Dataset Support

Supported Datasets

Currently, the project supports the following datasets:

Image Datasets

MNIST

The MNIST dataset is a large database of handwritten digits that is commonly used for training various image processing systems. It includes 60,000 training images and 10,000 testing images.

CIFAR-10

The CIFAR-10 dataset consists of 60,000 32x32 color images in 10 different classes, with 6,000 images per class. It is widely used for training machine learning and computer vision algorithms.

ImageNetV2

The ImageNetV2 dataset contains 10,000 images across 1,000 classes, designed to mirror the structure and labeling of the original ImageNet dataset. It was created to evaluate model generalization and robustness by testing on new images while maintaining the same class definitions. ImageNetV2 is widely used for benchmarking large-scale image classification models.

Custom Datasets

We do not support for custom datasets (yet!), however we plan to include that in the initial alpha release.

Usage Examples

To see examples of how to use these datasets in your projects, refer to the examples/image_classification directory.
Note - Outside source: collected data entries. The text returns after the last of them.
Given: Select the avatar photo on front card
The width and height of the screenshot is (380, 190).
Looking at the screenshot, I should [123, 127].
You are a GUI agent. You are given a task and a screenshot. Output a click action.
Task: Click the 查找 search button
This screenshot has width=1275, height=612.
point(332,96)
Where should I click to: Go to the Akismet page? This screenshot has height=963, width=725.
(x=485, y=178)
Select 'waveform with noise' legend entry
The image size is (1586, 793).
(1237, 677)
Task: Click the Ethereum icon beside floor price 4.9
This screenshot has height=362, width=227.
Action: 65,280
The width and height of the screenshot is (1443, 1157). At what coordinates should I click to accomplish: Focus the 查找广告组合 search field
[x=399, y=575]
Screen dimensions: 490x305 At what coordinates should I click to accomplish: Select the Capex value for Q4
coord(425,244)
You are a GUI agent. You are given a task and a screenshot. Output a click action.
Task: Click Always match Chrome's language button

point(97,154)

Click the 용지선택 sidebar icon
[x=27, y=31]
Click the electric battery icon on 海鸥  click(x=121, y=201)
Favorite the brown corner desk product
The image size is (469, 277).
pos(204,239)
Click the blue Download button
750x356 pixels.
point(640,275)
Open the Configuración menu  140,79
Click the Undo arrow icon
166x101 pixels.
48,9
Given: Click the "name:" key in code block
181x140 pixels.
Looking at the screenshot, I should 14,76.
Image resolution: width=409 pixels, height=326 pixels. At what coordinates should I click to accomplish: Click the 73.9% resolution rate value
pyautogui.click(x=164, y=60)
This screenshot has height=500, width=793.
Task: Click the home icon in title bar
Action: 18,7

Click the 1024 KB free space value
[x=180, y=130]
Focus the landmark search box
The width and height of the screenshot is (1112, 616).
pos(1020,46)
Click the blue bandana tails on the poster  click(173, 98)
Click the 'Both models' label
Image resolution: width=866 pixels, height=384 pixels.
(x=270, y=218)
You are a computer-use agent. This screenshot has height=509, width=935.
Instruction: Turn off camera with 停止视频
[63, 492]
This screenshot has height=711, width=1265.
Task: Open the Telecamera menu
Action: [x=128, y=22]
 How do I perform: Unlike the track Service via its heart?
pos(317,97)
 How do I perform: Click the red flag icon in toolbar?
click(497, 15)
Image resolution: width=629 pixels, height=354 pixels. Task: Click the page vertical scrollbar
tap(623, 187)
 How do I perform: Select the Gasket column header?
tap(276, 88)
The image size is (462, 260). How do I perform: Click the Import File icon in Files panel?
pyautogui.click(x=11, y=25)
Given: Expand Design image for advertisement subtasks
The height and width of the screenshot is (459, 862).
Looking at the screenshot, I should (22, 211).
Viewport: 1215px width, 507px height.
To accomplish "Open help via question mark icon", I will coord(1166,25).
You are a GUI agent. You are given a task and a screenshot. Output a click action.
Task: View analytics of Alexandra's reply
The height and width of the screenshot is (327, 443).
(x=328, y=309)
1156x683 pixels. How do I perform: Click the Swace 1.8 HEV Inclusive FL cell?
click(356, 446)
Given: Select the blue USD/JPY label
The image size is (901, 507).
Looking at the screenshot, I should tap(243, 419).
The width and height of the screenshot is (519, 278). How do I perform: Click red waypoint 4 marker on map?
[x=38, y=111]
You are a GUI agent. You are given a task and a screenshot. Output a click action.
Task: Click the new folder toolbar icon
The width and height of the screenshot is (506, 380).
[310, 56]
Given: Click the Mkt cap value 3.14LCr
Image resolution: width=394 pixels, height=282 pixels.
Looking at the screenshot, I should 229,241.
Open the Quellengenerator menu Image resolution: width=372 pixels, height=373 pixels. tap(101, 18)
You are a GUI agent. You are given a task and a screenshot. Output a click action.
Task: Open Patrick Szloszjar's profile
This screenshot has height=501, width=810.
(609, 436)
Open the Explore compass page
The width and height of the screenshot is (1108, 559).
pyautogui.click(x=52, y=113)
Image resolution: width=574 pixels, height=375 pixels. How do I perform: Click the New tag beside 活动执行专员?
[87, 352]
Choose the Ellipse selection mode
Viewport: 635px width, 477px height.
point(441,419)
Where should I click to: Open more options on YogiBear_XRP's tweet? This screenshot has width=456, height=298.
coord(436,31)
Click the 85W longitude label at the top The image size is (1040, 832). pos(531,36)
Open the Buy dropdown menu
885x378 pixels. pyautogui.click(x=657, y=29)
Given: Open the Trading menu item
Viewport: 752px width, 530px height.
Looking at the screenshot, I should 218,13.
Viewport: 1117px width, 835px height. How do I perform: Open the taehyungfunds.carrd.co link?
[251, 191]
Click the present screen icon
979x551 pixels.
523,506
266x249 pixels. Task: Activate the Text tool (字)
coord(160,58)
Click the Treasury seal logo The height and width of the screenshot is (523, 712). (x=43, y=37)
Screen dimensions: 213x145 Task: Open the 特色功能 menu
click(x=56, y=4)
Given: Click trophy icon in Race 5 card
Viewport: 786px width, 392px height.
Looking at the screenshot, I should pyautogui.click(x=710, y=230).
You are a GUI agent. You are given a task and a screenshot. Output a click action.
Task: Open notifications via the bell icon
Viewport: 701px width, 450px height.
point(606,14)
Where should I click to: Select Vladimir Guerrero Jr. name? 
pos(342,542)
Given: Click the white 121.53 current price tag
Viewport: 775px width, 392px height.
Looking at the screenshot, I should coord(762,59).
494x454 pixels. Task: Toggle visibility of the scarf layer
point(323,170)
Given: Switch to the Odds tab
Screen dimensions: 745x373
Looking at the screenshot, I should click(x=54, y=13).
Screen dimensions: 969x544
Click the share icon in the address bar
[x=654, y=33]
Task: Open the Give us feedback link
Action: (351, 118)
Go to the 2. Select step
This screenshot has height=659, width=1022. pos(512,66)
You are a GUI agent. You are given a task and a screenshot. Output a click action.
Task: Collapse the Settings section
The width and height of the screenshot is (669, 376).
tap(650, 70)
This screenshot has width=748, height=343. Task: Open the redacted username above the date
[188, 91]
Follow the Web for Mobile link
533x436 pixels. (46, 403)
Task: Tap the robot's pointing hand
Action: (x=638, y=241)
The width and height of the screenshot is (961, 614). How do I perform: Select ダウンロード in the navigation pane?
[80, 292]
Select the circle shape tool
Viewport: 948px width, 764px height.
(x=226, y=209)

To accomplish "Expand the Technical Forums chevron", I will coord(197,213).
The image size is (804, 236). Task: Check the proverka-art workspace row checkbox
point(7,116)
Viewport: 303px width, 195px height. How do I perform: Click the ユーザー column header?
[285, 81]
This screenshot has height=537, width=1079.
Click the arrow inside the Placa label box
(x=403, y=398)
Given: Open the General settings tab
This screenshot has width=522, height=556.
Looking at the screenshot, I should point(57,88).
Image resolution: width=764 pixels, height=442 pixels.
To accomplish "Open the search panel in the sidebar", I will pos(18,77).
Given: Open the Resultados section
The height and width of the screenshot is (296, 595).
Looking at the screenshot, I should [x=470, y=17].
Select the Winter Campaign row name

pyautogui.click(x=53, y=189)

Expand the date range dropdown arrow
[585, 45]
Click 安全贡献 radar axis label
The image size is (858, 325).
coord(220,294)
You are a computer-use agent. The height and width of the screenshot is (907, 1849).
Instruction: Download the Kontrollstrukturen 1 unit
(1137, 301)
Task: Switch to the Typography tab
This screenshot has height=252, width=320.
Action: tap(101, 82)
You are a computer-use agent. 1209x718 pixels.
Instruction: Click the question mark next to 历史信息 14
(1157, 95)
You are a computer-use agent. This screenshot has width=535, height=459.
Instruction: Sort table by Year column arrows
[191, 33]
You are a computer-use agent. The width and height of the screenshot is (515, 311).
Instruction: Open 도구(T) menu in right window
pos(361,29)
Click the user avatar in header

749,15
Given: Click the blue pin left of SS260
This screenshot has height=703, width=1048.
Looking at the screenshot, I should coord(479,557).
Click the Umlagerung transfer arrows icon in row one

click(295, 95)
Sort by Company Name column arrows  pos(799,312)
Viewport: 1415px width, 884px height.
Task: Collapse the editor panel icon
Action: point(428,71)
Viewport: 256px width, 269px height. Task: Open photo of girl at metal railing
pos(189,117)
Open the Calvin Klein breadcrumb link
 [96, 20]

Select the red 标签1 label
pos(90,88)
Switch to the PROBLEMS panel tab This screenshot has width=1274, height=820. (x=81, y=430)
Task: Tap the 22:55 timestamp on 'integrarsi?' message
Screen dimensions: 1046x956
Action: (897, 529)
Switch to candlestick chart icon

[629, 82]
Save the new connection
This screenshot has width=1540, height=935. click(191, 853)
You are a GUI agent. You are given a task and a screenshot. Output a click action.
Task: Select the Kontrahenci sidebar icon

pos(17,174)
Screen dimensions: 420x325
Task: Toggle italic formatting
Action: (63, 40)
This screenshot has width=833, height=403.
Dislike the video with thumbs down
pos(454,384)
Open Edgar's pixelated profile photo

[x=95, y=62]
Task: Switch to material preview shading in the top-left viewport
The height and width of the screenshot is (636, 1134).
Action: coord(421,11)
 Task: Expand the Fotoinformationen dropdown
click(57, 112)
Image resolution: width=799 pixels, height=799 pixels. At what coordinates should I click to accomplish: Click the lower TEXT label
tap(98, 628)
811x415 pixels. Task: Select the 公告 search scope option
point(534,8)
This directory contains example scripts demonstrating how to load and preprocess the MNIST and CIFAR-10 datasets, as well as how to train and evaluate models using these datasets.

Image Datasets

Example: Loading MNIST Dataset

use deltaml::common::DatasetOps;
use deltaml::data::MnistDataset;

#[tokio::main]
async fn main() {
    // Load the train and test data
    let mut train_data = MnistDataset::load_train().await;
    let test_data = MnistDataset::load_test().await;
}